HMS address format rules:

  • High availability (HA) cluster: Specify multiple Thrift addresses separated by commas. Use hostnames — IP addresses are not supported in HA mode.

  • Single HMS address: You can use an IP address, but spark.hive.metastore.kerberos.principal must be in the format hive/<hostname-of-HMS>@<REALM>.

  • The hive/_HOST@<REALM> shorthand (where _HOST resolves to the actual hostname at runtime) works only when metastore.uris uses a hostname.

Save the configuration and start Kyuubi Gateway.

Submit a job

Use a show databases query to verify that Kyuubi Gateway is working correctly with Kerberos authentication.

  1. Log on to the Kerberos cluster and create a Kerberos user for job submission:

    kadmin.local
    addprinc -randkey hadoop
    xst -kt /root/hadoop.keytab hadoop
    quit
  2. Authenticate using the keytab:

    kinit -kt hadoop.keytab hadoop

    This caches a TGT for the hadoop principal, which kyuubi-beeline reads in the next step.

  3. Connect to Kyuubi Gateway and run a test query:

    /opt/apps/KYUUBI/kyuubi-1.9.2-1.0.0/bin/kyuubi-beeline -u 'jdbc:hive2://ep-xxxxxxxxxxx.epsrv-xxxxxxxxxxx.cn-hangzhou.privatelink.aliyuncs.com:10009/;principal=kyuubi/_HOST@EMR.C-DFD43*****7C204.COM'

    Note about the JDBC URL:

    • principal specifies the Kyuubi server principal. The value must match kyuubi.kinit.principal on the server side.

    • _HOST is a placeholder that resolves to the actual hostname at runtime.

    • The URL is wrapped in single quotes to prevent the shell from splitting the command at the ; character.
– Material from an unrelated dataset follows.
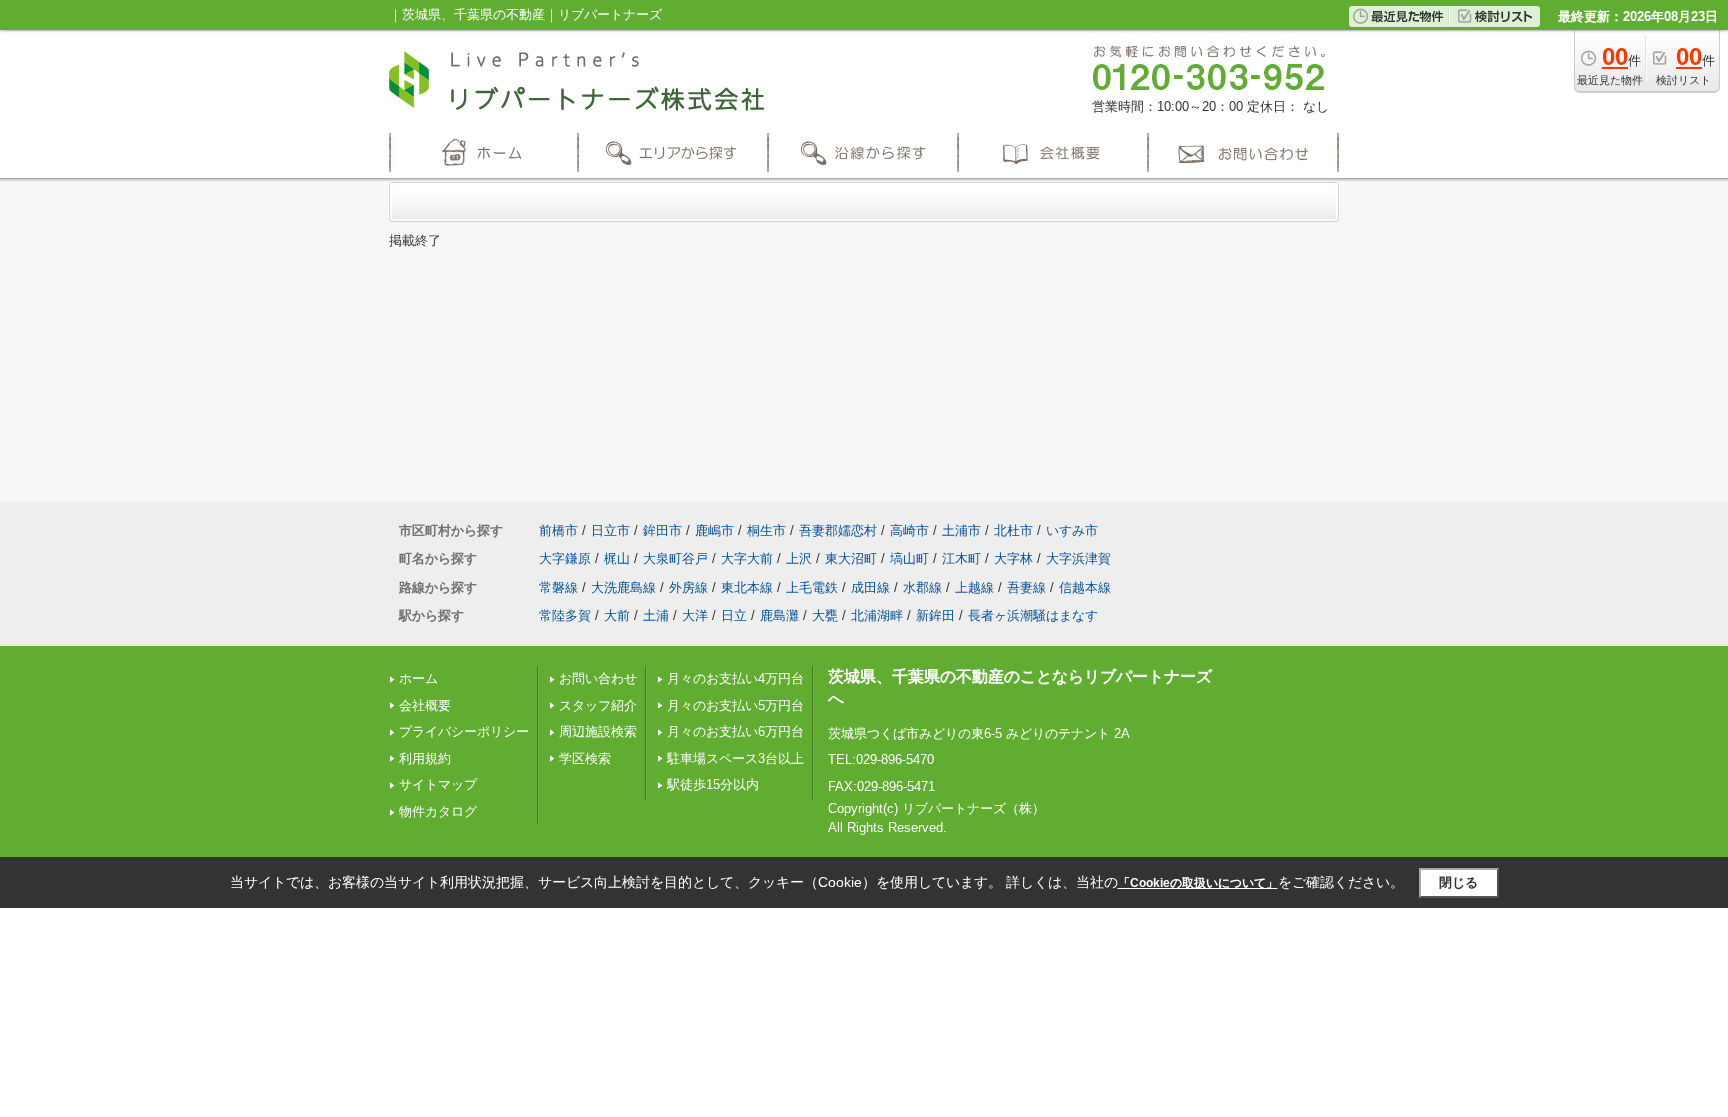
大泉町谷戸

  4. After connecting, run show databases to confirm that Spark jobs start successfully.

    image

Configure proxy user access for HDFS and HMS

If Spark jobs need to access a Kerberos-enabled HMS or Hadoop Distributed File System (HDFS), add the following two properties to core-site.xml for the HADOOP-COMMON or HDFS component on the cluster:

hadoop.proxyuser.kyuubi.hosts = *
hadoop.proxyuser.kyuubi.groups = *

These properties allow the kyuubi service account (the user that starts Kyuubi Gateway) to impersonate other users when accessing HDFS or HMS on their behalf. The hosts value controls which host addresses the kyuubi account can connect from; the groups value controls which user groups it can impersonate. Without these properties, connections from Spark jobs running as non-kyuubi users may fail.

The wildcard values (*) grant access from all hosts and for all user groups. For production environments, replace * with specific values — for example, set hosts to the IP addresses of your Kyuubi Gateway nodes and groups to the groups that your client users belong to.

Newer versions of EMR DataLake clusters include these properties by default. After adding the properties, restart the HDFS or HMS service for the changes to take effect.